Written exercise: Present the stretch from the start of the entries through the line containing "Action: [290, 123]" as a numbered list, omitting blank lines and leaving out the pictures.

[Stored data entries]

* begin *

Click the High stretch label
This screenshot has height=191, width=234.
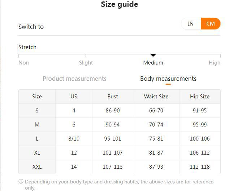[215, 63]
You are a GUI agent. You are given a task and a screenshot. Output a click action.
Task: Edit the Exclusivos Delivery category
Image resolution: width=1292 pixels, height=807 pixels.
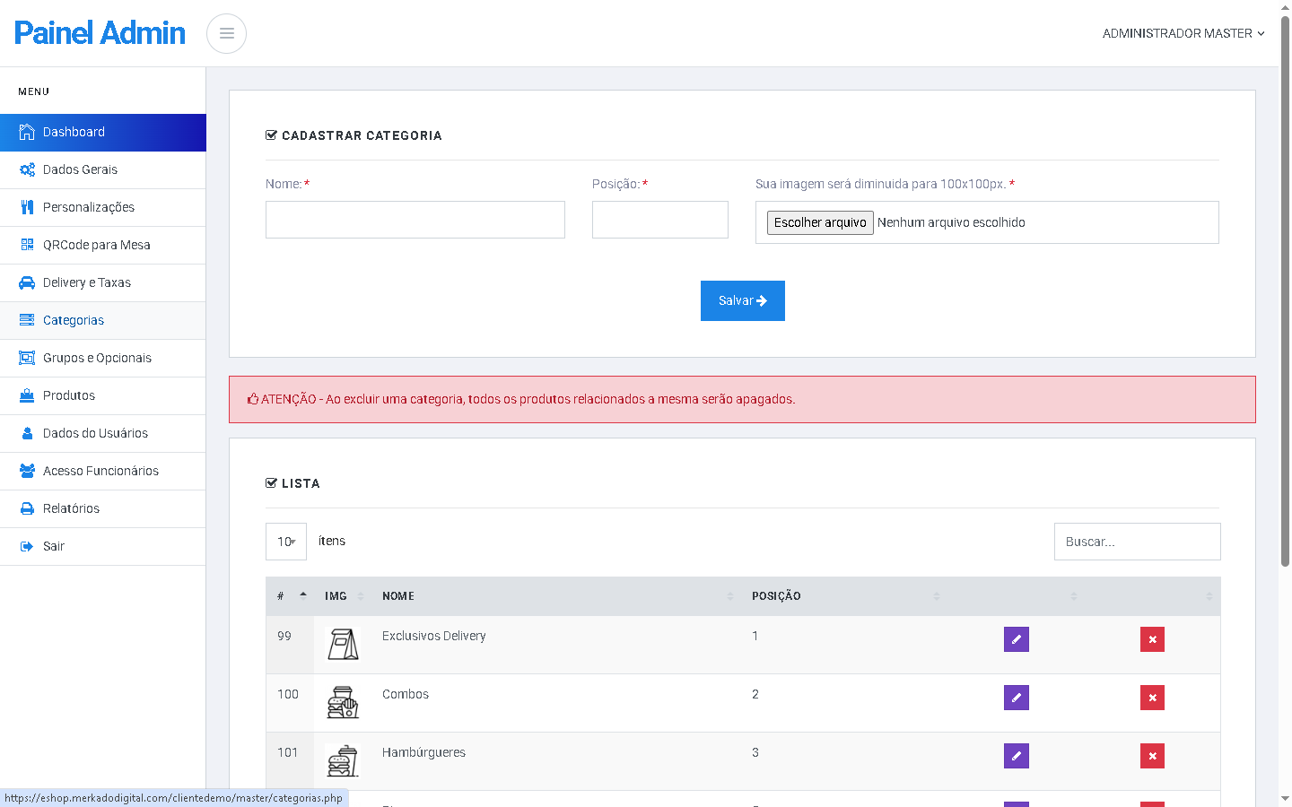(1016, 639)
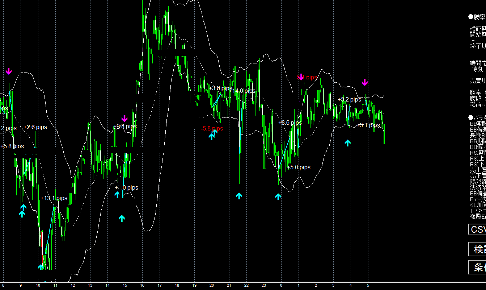Image resolution: width=486 pixels, height=290 pixels.
Task: Select the +8.6 pips result label
Action: [290, 123]
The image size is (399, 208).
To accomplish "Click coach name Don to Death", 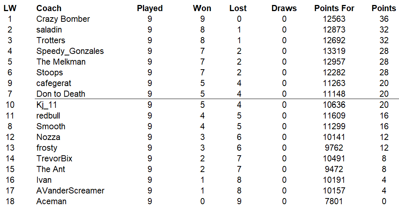I will [x=61, y=94].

* end *

Complete response:
1. Click the High stretch label
2. This screenshot has height=191, width=234.
3. [215, 63]
4. You are a GUI agent. You are given a task and a screenshot. Output a click action.
5. Task: Edit the Exclusivos Delivery category
6. Image resolution: width=1292 pixels, height=807 pixels.
7. (1016, 639)
8. Image resolution: width=486 pixels, height=290 pixels.
9. Task: Select the +8.6 pips result label
10. Action: [290, 123]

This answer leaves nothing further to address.